▸ ENTRIES SHOWN
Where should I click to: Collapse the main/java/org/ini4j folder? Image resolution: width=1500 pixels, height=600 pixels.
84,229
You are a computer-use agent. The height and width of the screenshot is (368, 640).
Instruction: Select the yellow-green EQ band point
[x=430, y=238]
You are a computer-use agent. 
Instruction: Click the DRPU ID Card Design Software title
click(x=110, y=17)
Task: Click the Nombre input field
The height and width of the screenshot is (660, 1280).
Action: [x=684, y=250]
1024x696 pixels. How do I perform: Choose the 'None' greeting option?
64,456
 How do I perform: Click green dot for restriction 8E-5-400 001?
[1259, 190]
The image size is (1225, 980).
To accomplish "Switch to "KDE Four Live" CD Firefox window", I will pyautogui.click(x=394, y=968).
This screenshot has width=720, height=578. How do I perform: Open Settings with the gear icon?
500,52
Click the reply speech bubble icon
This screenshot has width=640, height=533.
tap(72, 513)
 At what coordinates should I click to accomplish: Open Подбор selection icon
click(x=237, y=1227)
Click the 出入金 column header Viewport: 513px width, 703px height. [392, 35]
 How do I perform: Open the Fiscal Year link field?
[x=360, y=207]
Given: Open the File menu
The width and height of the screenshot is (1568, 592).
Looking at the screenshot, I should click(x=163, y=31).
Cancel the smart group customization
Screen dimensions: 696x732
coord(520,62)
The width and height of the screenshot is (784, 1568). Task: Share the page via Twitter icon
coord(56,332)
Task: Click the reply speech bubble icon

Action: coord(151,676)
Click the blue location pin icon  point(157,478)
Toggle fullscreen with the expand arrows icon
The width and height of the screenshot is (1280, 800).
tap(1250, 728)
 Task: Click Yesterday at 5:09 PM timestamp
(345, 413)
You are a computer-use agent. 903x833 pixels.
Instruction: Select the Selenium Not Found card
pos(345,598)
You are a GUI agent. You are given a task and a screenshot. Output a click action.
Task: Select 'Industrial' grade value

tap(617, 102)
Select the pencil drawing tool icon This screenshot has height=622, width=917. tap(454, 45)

▸ EXERCISE BRIEF
Extract each line of the material exactly as it stands.

▸ OUTPUT FOR THIS EXERCISE
Where should I click to: Collapse the main/java/org/ini4j folder? Image resolution: width=1500 pixels, height=600 pixels.
84,229
You are a computer-use agent. The height and width of the screenshot is (368, 640).
Instruction: Select the yellow-green EQ band point
[x=430, y=238]
You are a computer-use agent. 
Instruction: Click the DRPU ID Card Design Software title
click(x=110, y=17)
Task: Click the Nombre input field
The height and width of the screenshot is (660, 1280).
Action: [x=684, y=250]
1024x696 pixels. How do I perform: Choose the 'None' greeting option?
64,456
 How do I perform: Click green dot for restriction 8E-5-400 001?
[1259, 190]
The image size is (1225, 980).
To accomplish "Switch to "KDE Four Live" CD Firefox window", I will pyautogui.click(x=394, y=968).
This screenshot has width=720, height=578. How do I perform: Open Settings with the gear icon?
500,52
Click the reply speech bubble icon
This screenshot has width=640, height=533.
tap(72, 513)
 At what coordinates should I click to accomplish: Open Подбор selection icon
click(x=237, y=1227)
Click the 出入金 column header Viewport: 513px width, 703px height. [392, 35]
 How do I perform: Open the Fiscal Year link field?
[x=360, y=207]
Given: Open the File menu
The width and height of the screenshot is (1568, 592).
Looking at the screenshot, I should click(x=163, y=31).
Cancel the smart group customization
Screen dimensions: 696x732
coord(520,62)
The width and height of the screenshot is (784, 1568). Task: Share the page via Twitter icon
coord(56,332)
Task: Click the reply speech bubble icon

Action: coord(151,676)
Click the blue location pin icon  point(157,478)
Toggle fullscreen with the expand arrows icon
The width and height of the screenshot is (1280, 800).
tap(1250, 728)
 Task: Click Yesterday at 5:09 PM timestamp
(345, 413)
You are a computer-use agent. 903x833 pixels.
Instruction: Select the Selenium Not Found card
pos(345,598)
You are a GUI agent. You are given a task and a screenshot. Output a click action.
Task: Select 'Industrial' grade value

tap(617, 102)
Select the pencil drawing tool icon This screenshot has height=622, width=917. tap(454, 45)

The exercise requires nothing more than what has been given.